To be target oriented, I tell people to "see target, hit target." It's like what I learned of Zen archery as a kid, that the archer, the bow and arrow, the target, all are one. Do not separate them; they are all part of the same experience. When I throw a punch, I don't think of how I do it, I simply connect the feeling in my body to the thought in my head. In my mind, the punch is already accomplished as soon as I perceive the opening to use it, and all I do is connect inner and outer experience.
Like I said, it takes time and experience to change one's feeling about these things.
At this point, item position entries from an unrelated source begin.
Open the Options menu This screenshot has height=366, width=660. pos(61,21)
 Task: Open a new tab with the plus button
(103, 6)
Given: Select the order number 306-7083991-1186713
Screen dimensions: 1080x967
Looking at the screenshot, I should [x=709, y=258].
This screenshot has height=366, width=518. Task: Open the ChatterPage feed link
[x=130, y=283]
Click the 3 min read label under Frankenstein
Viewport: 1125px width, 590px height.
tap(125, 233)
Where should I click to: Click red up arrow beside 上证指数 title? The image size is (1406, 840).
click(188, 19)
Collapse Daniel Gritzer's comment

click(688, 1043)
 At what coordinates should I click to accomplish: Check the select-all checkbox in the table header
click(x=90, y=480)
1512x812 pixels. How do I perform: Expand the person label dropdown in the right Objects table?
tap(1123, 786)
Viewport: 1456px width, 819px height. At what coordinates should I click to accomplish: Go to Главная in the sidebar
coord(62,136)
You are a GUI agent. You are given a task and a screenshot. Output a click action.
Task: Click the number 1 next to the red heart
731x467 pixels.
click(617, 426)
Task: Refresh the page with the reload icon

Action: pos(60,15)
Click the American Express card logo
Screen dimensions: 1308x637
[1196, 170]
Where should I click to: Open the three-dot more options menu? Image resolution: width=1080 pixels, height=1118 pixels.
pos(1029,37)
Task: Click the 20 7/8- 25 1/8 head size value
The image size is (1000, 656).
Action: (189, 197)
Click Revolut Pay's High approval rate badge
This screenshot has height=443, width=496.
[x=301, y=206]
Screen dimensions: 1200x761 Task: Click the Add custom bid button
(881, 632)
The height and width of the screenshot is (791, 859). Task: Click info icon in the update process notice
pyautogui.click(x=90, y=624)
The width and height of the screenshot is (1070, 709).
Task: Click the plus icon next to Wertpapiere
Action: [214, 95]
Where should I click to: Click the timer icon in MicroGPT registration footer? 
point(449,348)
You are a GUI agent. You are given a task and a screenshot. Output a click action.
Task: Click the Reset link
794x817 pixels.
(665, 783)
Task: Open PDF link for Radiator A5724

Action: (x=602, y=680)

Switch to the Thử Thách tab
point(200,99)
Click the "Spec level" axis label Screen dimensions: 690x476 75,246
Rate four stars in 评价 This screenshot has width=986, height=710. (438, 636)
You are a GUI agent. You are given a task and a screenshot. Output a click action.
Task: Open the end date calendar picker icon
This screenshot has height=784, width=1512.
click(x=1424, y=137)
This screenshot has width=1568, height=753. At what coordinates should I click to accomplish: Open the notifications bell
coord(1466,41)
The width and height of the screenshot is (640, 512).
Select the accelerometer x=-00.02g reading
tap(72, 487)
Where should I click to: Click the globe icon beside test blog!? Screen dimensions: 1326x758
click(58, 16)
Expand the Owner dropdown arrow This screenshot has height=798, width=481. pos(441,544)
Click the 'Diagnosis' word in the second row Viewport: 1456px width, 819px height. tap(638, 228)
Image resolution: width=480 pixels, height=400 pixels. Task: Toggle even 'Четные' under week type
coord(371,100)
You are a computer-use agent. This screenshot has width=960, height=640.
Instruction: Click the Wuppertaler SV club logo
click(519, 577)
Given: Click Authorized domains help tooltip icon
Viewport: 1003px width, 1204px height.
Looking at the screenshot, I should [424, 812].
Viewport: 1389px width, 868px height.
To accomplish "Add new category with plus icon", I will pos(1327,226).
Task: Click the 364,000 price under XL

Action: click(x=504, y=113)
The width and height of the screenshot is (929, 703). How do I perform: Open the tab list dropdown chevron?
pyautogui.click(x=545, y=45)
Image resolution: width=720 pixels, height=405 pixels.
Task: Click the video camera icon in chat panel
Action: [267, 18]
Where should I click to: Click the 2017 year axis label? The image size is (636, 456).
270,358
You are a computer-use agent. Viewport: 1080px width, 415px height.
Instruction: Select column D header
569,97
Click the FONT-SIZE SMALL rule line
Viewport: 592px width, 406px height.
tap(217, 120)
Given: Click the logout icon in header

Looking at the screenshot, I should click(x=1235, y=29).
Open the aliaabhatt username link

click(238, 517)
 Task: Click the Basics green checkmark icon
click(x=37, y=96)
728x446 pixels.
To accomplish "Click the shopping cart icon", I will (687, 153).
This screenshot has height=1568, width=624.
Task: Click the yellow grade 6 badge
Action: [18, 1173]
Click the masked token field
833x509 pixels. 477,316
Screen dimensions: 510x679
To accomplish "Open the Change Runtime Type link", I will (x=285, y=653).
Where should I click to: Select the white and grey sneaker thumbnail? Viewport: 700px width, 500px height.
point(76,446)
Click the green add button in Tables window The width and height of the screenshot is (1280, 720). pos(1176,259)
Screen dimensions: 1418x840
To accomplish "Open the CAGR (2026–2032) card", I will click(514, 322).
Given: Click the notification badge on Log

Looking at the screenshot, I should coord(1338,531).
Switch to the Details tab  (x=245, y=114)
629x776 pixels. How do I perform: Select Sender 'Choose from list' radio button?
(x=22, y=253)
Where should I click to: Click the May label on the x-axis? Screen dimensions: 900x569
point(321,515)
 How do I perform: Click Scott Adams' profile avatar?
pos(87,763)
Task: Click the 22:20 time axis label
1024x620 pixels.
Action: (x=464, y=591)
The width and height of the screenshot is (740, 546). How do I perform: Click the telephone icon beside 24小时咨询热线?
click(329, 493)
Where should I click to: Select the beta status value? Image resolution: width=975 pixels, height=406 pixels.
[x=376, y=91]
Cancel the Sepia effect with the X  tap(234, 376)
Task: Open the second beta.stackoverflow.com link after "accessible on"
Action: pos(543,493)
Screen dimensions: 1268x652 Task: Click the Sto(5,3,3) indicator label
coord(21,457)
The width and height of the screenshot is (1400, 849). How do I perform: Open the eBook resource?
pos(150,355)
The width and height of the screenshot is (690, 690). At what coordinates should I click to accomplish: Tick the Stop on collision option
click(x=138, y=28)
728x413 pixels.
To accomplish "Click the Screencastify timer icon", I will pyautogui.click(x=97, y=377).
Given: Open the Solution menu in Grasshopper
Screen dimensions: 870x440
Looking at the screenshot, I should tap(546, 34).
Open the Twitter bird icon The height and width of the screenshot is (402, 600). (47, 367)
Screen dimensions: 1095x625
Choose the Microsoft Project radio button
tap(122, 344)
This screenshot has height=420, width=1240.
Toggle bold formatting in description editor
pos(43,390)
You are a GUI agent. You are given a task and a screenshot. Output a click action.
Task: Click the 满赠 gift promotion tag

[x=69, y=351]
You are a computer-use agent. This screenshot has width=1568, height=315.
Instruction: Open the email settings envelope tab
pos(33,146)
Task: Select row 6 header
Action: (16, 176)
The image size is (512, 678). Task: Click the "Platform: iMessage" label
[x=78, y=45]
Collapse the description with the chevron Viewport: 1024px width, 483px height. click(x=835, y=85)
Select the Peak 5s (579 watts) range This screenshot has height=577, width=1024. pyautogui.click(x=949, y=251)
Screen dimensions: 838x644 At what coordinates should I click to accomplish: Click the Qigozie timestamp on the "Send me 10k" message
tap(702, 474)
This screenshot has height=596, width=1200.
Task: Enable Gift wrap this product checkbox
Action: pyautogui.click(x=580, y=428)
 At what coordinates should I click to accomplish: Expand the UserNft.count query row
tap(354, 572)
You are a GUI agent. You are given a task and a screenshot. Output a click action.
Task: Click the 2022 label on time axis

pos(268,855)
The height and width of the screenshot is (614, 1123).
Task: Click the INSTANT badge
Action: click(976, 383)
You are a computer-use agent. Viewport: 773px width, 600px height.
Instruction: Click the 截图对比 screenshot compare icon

Years ago I met Jim Mather, who was famous for catching arrows, a stunt he performed several times on TV (David Letterman Show, That's Incredible). He had been a USA National Karate Team coach (recognized by the Olympic committee) and he stresses repetition. He said it takes roughly 100 reps to learn something, 1,000 reps to do it decently, 100,000 reps to do it at a black belt level, and 400,000+ reps to become world class. Now these numbers sound daunting, but if you were to do 1,000 repetitions of a move a day (not a lot when you break it down in smaller bites, say 10 sets of 100) you could have a world-class move in a year or so! Of course, that takes real commitment, but consider the old Chinese saying "Three years for a small success, ten years for a great success." Kung-fu means success through work over time; no overnight wonders here. This is why I'm encouraged when students say they are slow learners, or how hard they have to work at something. That usually tells me they'll get it. Those who blow in with a world of talent usually get bored because it's too easy and they leave too soon. Easy come, easy go. The ones who struggle to learn will value what they get, and those are the ones who become the next generation of masters.